Наваждение. Наверное, эта женщина за все и всегда расплачивается сама, даже за эту будку и искусственный чай хочет вот так расплатиться. Я удивился и немного разозлился на нее. А она на меня:
– Небось, всю ночь дуньку кулакову гонял?
И она еще не протрезвела. Я покраснел. В отрочестве от одного только вида этих плеч я бы спустил. В юности за одну ночь с этой женщиной я бы пошел в тюрьму, года на три, легко. В метро я бы не отрывал глаз от нее и сзади скрытно снимал бы на мобильник. Но сейчас я ее не хотел. Я почувствовал эту похотливую пружину в себе, но душа не хотела. Поразительно. Я догадываюсь, что Юльдос волшебница – виртуально я всегда готов ей изменить, но, когда дело доходит до живого предмета, я не могу и не хочу, вокруг образуется безвкусная пустота и легкость нежелания. Видимо, у нее сильные ангелы, и они невидимо конвоируют меня.
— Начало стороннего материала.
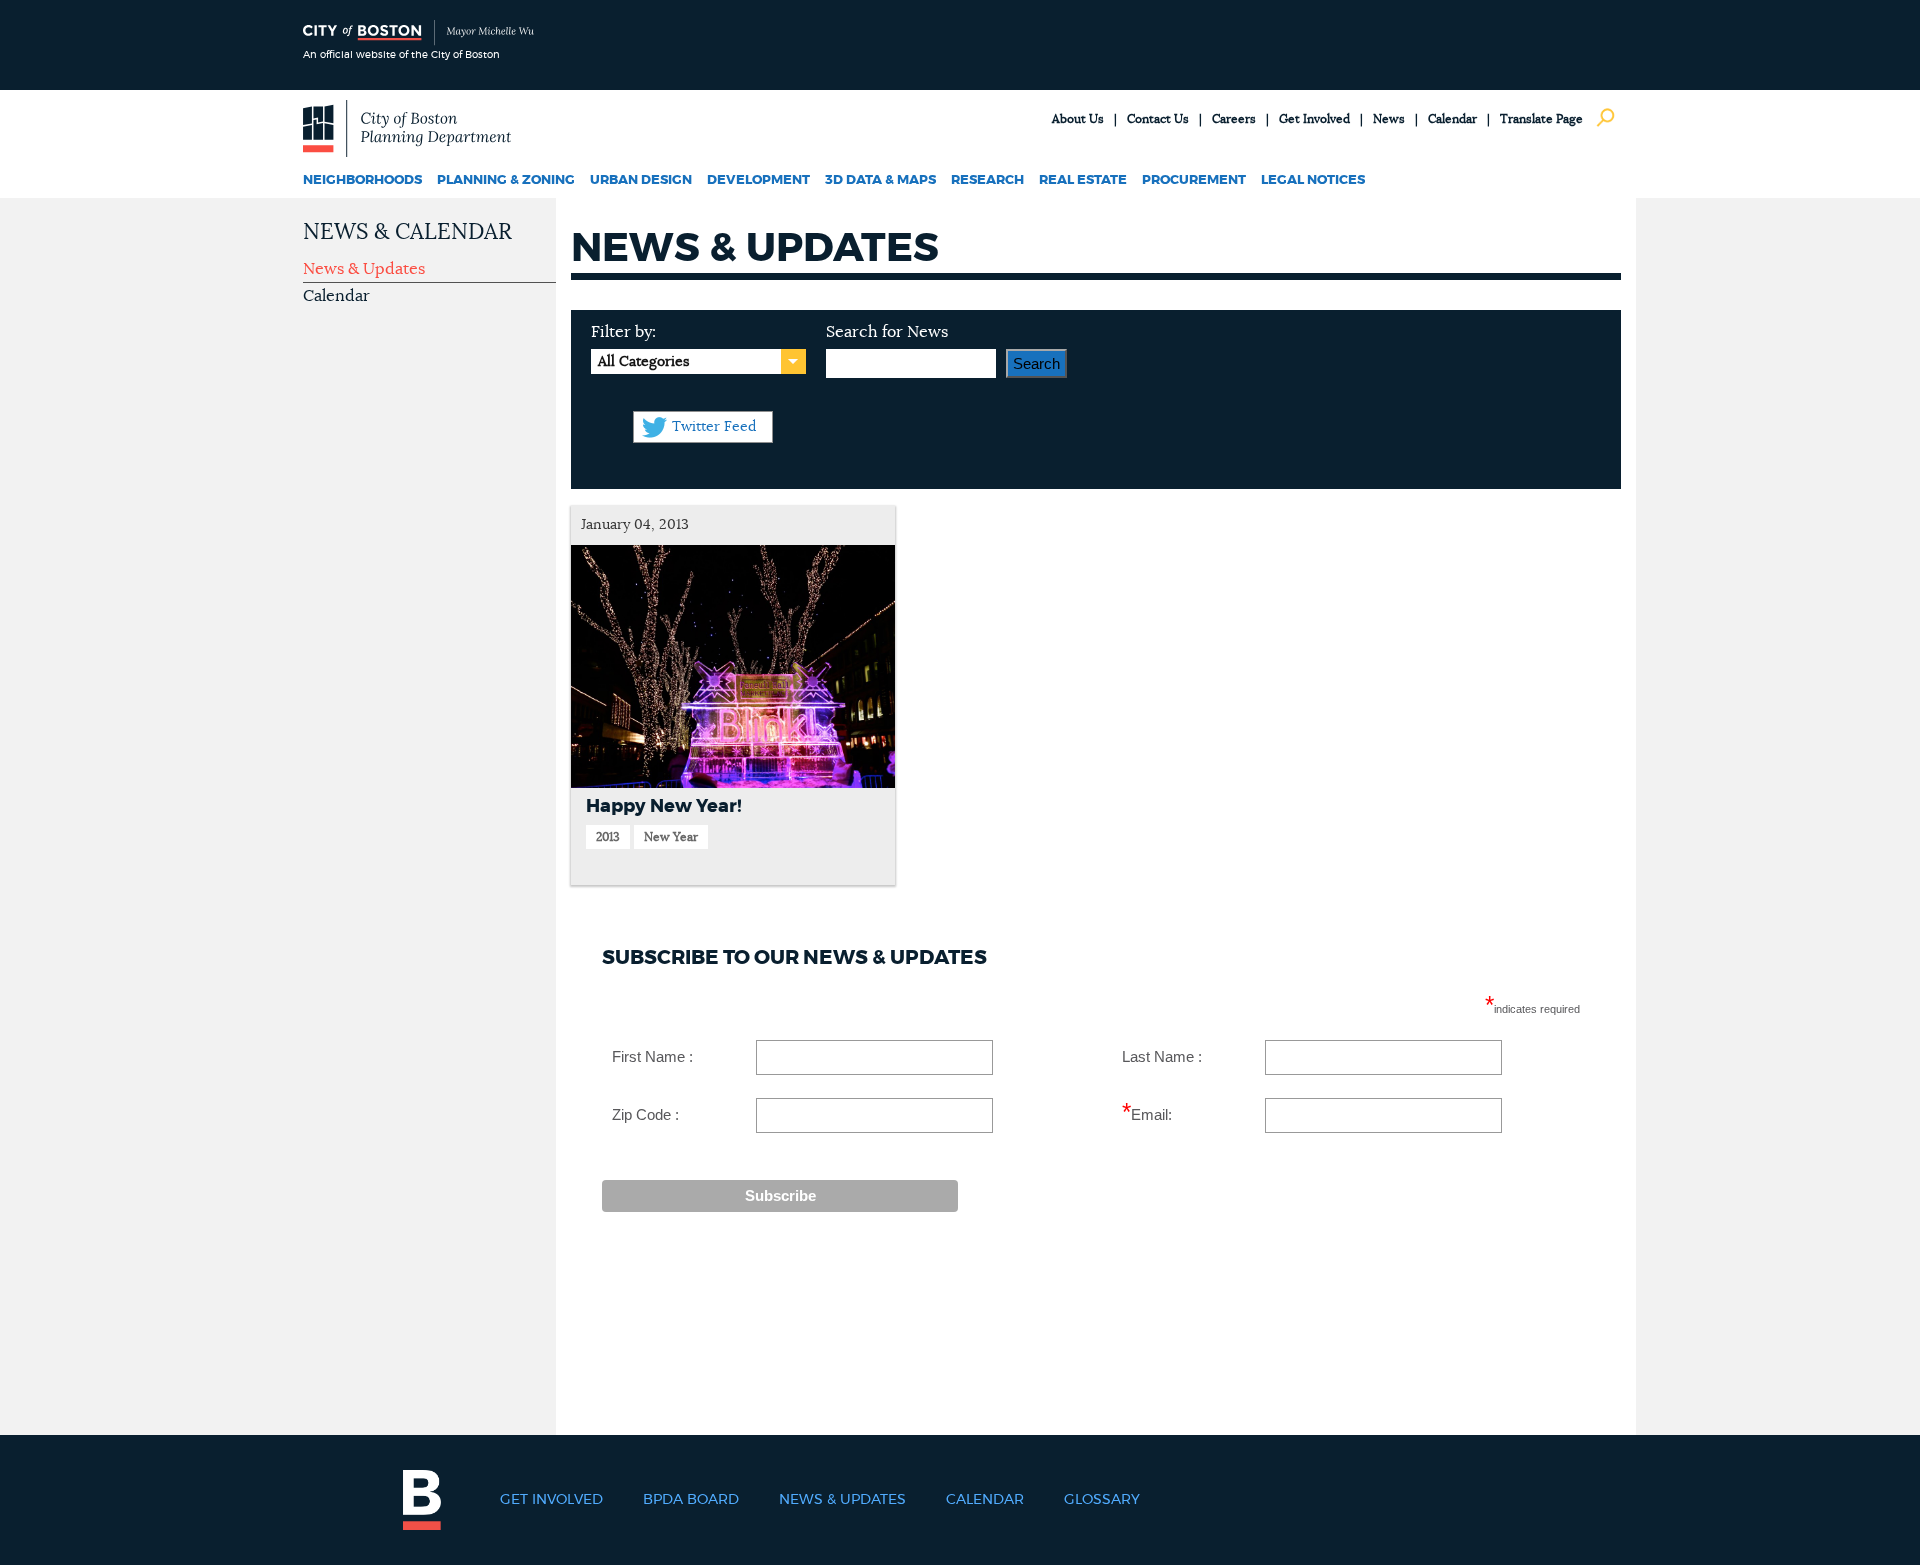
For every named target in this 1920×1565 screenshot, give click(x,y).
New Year (671, 837)
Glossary (1102, 1500)
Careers (1234, 119)
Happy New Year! (664, 807)
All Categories (643, 362)
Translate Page (1541, 119)
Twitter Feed (714, 427)
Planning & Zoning (506, 180)
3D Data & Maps (880, 180)
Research (987, 180)
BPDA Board (691, 1500)
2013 (608, 837)
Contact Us (1158, 119)
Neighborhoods (362, 180)
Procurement (1194, 180)
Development (758, 180)
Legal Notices (1313, 180)
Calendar (1452, 119)
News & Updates (364, 269)
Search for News (887, 332)
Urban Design (641, 180)
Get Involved (1314, 119)
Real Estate (1083, 180)
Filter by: (623, 332)
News (1389, 119)
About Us (1078, 119)
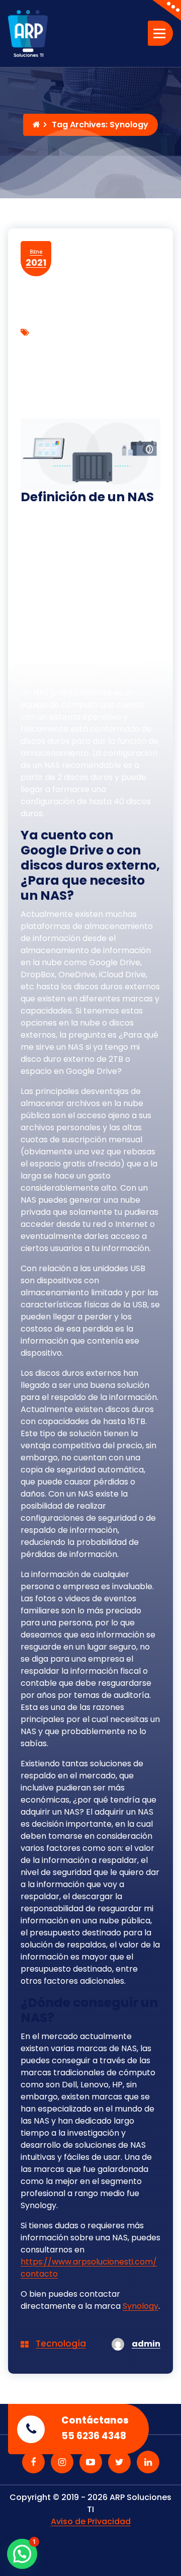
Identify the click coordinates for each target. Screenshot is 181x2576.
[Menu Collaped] (160, 33)
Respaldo (73, 359)
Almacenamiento (59, 345)
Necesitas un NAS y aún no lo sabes (90, 398)
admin (146, 2344)
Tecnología (61, 2343)
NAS (145, 345)
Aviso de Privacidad (91, 2521)
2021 (36, 258)
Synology (140, 2306)
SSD (107, 359)
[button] (22, 2554)
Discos (117, 345)
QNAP (36, 359)
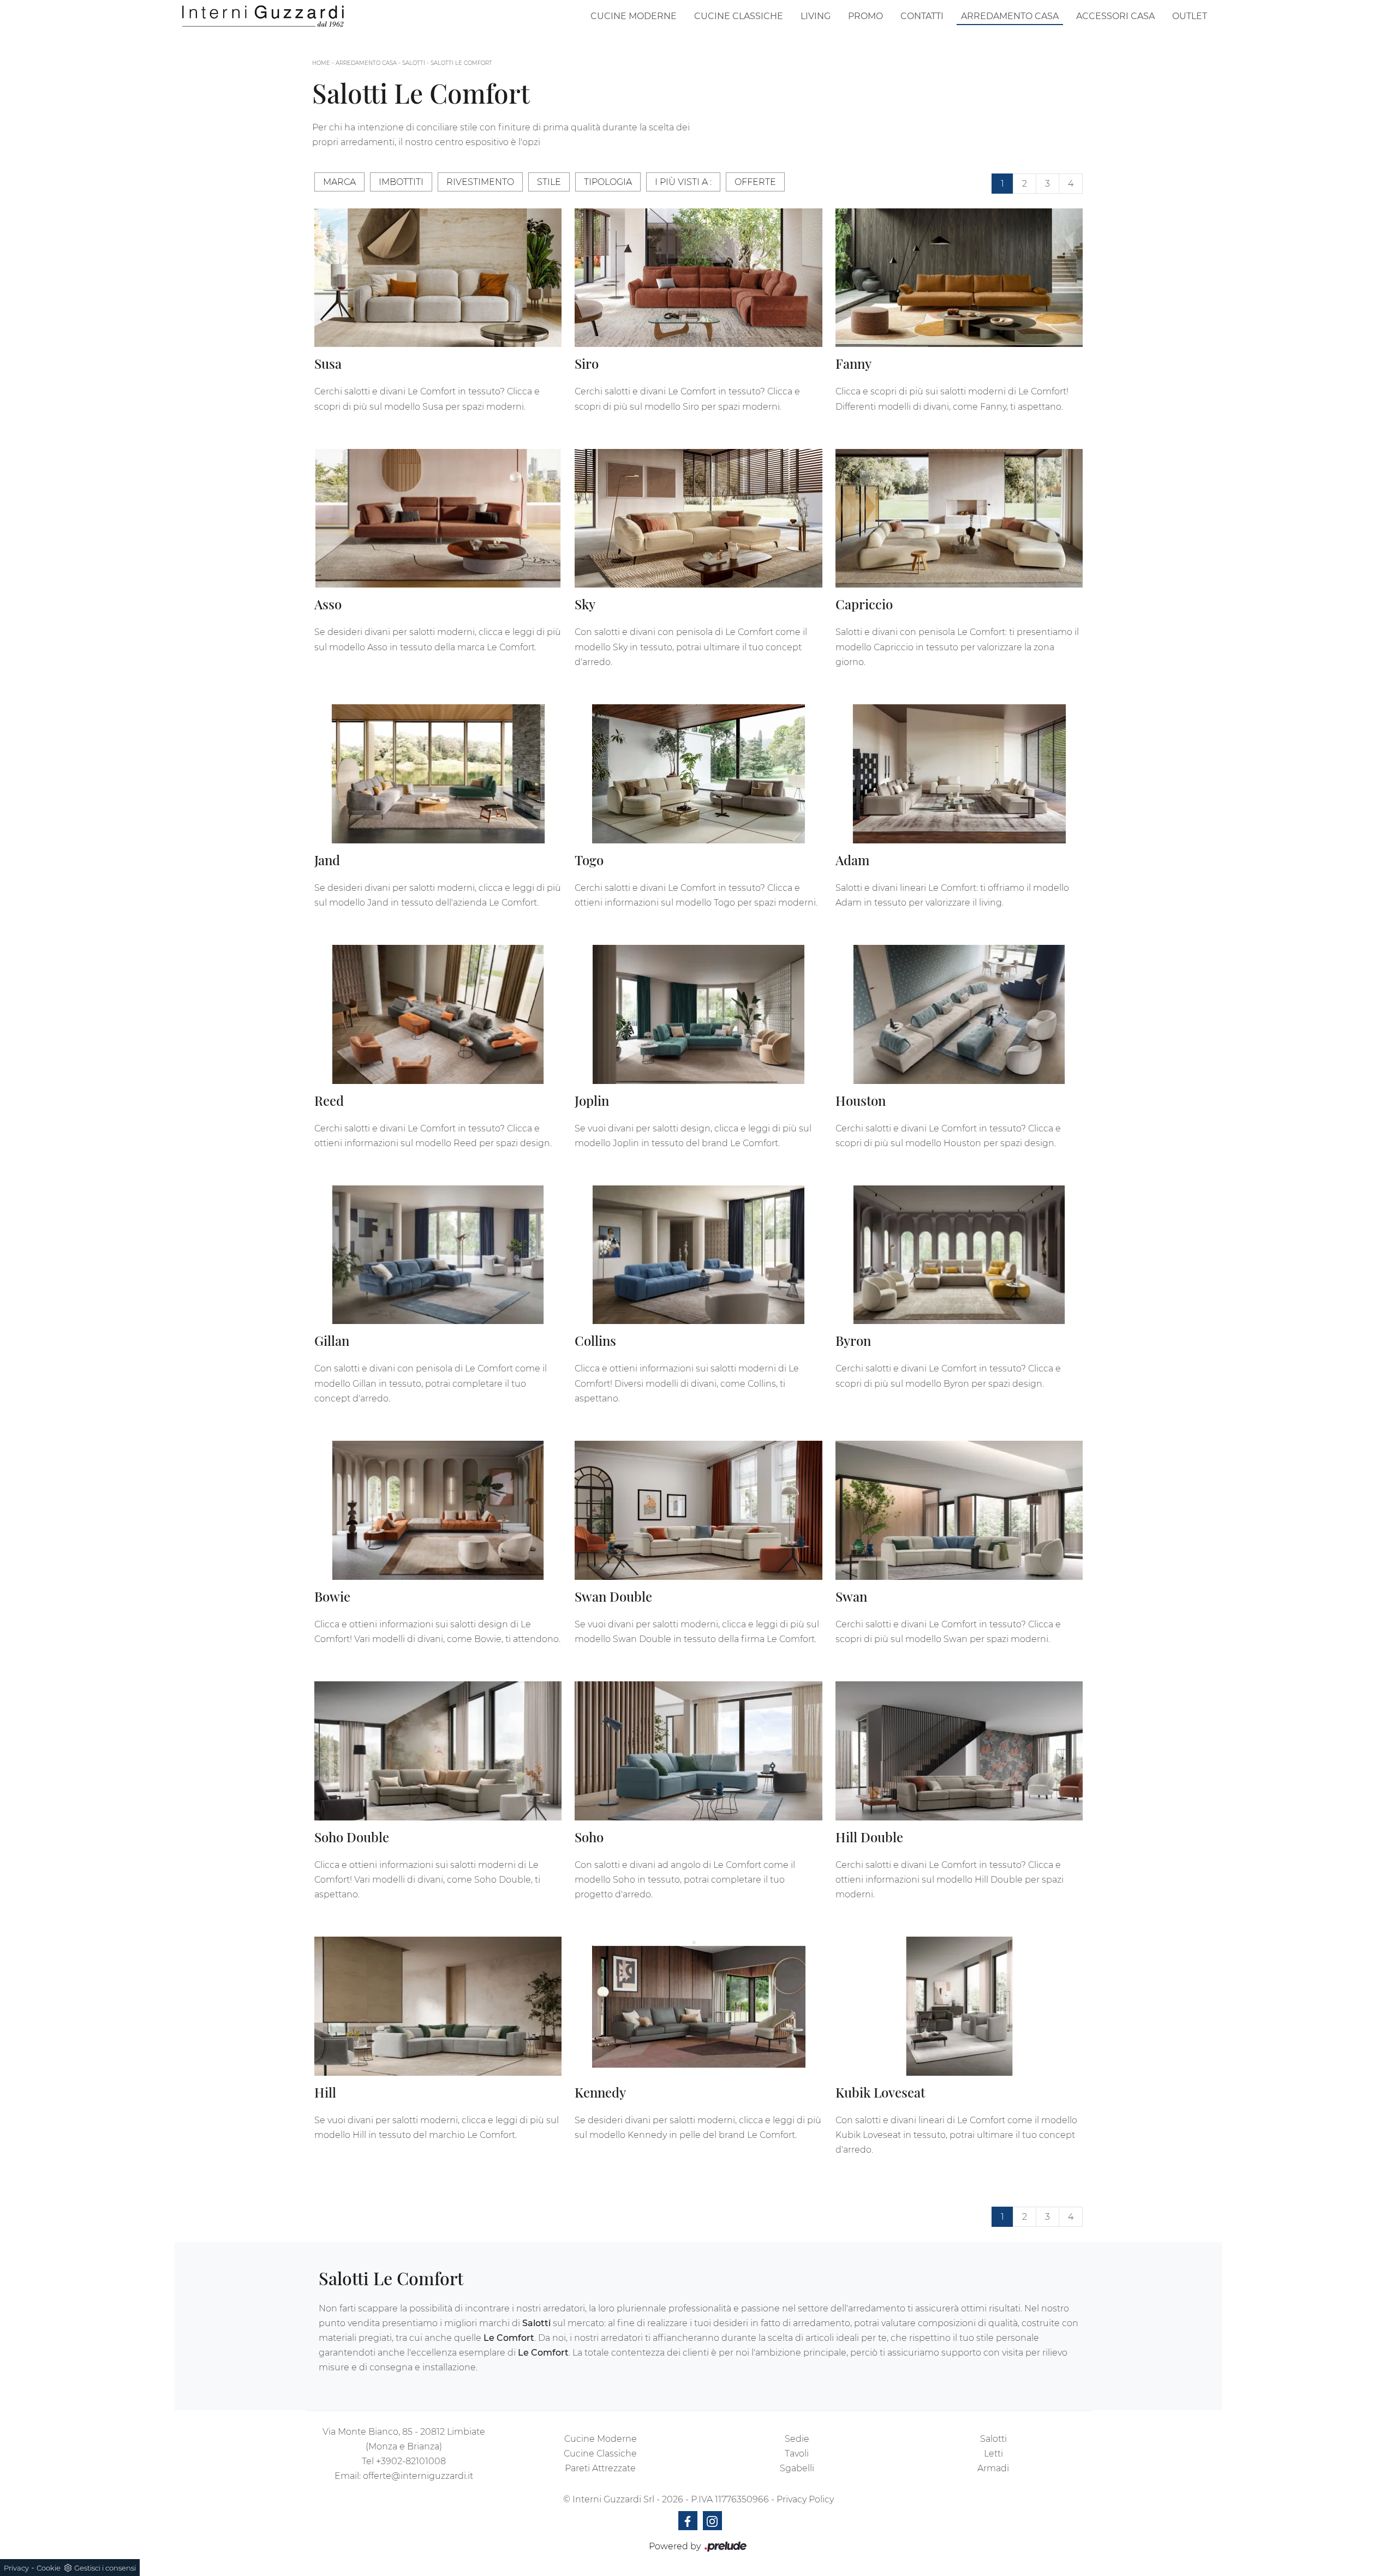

– Извините, блин, – с легким и насмешливым сердцем ответил я. – Действительно, всю ночь порно смотрел.
– Что за город, одни извращенцы! Метро далеко?
– Рядом.
Она осмотрела себя, застегнула шубу. В свете нового дня стали заметны морщинки на ее лице, и в глазах появилось что-то новое, такое, отчего мне было стыдно за ее наготу, да и ей самой, наверное, тоже. Пойдет сейчас, ветром подгоняемая.
– Заходите, если что. Чаю попьем.
– Да пошел ты! – Но высокомерие тут же сменилось испугом, растерянностью и смущением. – Стой… Извини. Дай на метро, сколько там, я отдам!
Вот и все. Что это было? Подстава? Тоска в отсутствии любви? Капризные игры пресыщенных взрослых людей начала двадцать первого века?
Это приходила моя старость. Она убила эротомана. Холодным зимним утром я похоронил его.
Холодным зимним утром я смотрел на себя в зеркало и торжествовал, я отмечал День победы, День великого освобождения от сперматозоидного рабства. Почти тридцать лет мучительной каторги. Ежедневное издевательство природы над слабым, растерянным и покорным отроком, юношей, молодым человеком.
Сорокалетняя душа моего Калигулы освобожденно смеялась и ликовала. Я смотрел на девушек за окном, на красавиц, выпирающих с экранов телевизора и монитора, и вроде бы по-прежнему их хотел, но уже умозрительно, без мучительной судороги и постоянной пытки, от которой можно было спастись лишь на краткий миг. Женщины земли еще не знали, что нет уже их страшной власти надо мною, и даже не подозревали, какие разочарования их ждут впереди.


Виталик

Это был обычный серый вечер середины лета, когда природа уже устала, листья потемнели, глянцево затвердели. Мы возвращались с прогулки. Уже близко был наш дом, когда из-за мусорного кузова, куда складывают строительный мусор, появился Виталик. Я вздрогнул и резко встал, даже Петя дернул меня вперед. Это шел другой человек – худой, стройный, легкий. Я еще издалека понял, что случилось с ним что-то невероятное.
– Привет, Вась! – сказал он, будто мы только вчера расстались. – Давай пива у тебя попьем…
И я вдруг увидел, что он абсолютно седой. Мы поздоровались – твердость и крепость появились в его обычно вялой ладони. Петя задвинулся за мою спину.
– Так, а это кто? Я тебя во-от таким видел. Ну давай познакомимся! Виталий…
– П…п…п…
– Петр! – представил я его. – Он, когда волнуется, заикаться начинает.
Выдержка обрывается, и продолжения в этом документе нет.